A captivating story that packs a punch.
Post 9/11 made Asians most particularly Muslims a very unpopular face in the West. The Twin Tower attacks were shown time and again and reinforced a growing antipathy for the Muslim community as a perpetrator also rose. It doesn't help that with each terrorist attack, it is becoming more deepseated. This where the book comes into relevance. This was one of the first books that I read projecting the perpetrator as a victim.
I read this book sometime back but saw its film adaptation recently. I liked the book better. The book is clear and focussed whereas the movie in an attempt to make it more palatable for the viewing public. It digresses and misses the point.

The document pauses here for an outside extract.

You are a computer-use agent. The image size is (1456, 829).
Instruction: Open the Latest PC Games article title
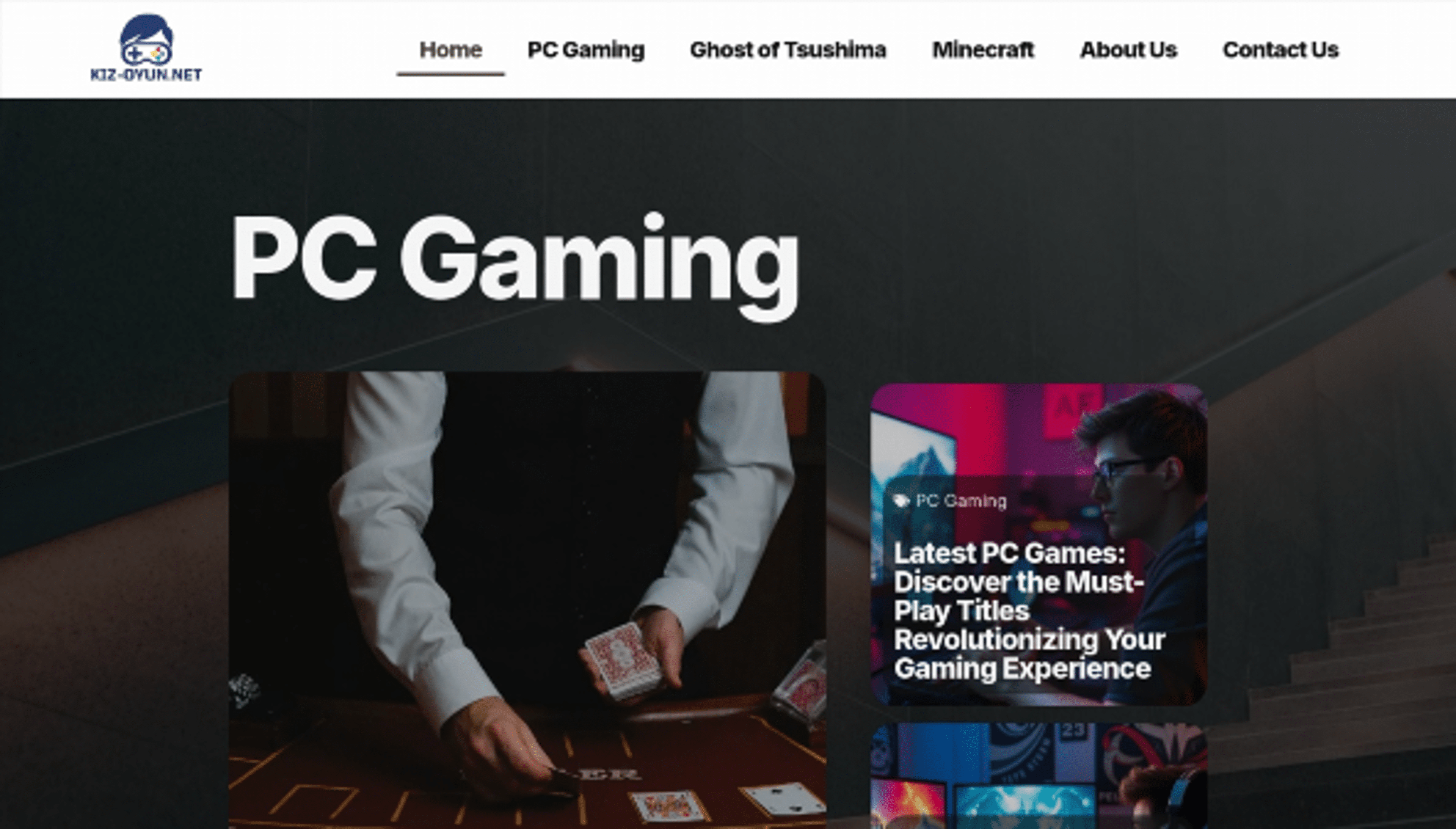tap(1029, 610)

It is a monologue where Changez Khan does all the talking. The opening scene is that he is met by a journalist who wants to know if Khan is a fundamentalist and Khan then tells him his story.
- I have always thought monologue to be a difficult medium to use but Hamid employs it to his advantage here.

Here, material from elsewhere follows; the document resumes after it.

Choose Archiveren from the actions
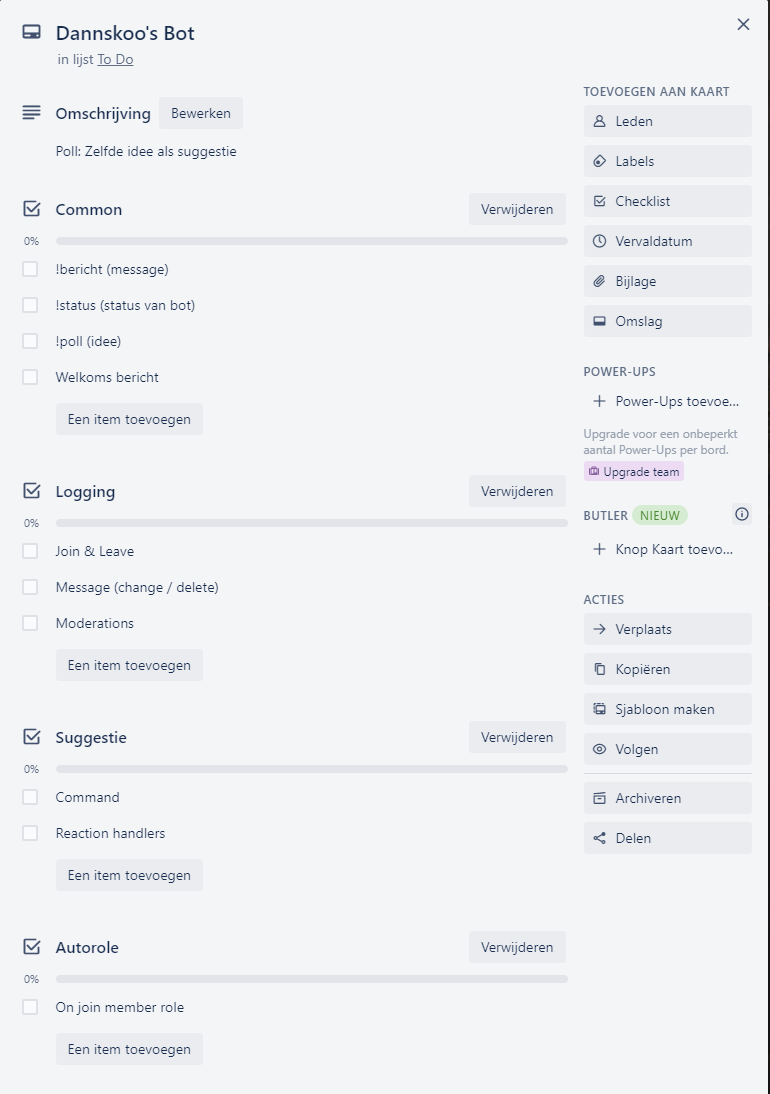The width and height of the screenshot is (770, 1094). pos(667,798)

- It sheds light on Changez Khan and on the events as they unfold.
- The narrative. It shows off a well spoken considerate man, a victim of circumstances but who takes responsibility for his actions.
- The structure. The pacing is good and keeps the reader on her toes till the end.
- The length. Just the right length to finish in one sittting, but cuts no corner in doing so.
- Nothing really. A well packaged read.
Man booker nominated books can be a bit heavy and boring. This one is not. It is fast paced, offers great insight and is relevant in this terrorist ridden times.
Apparently the book made another appearance as a film tie-in version. The screenplay was done by Hamid too. However, I wouldn't bother with it. The original version is the best.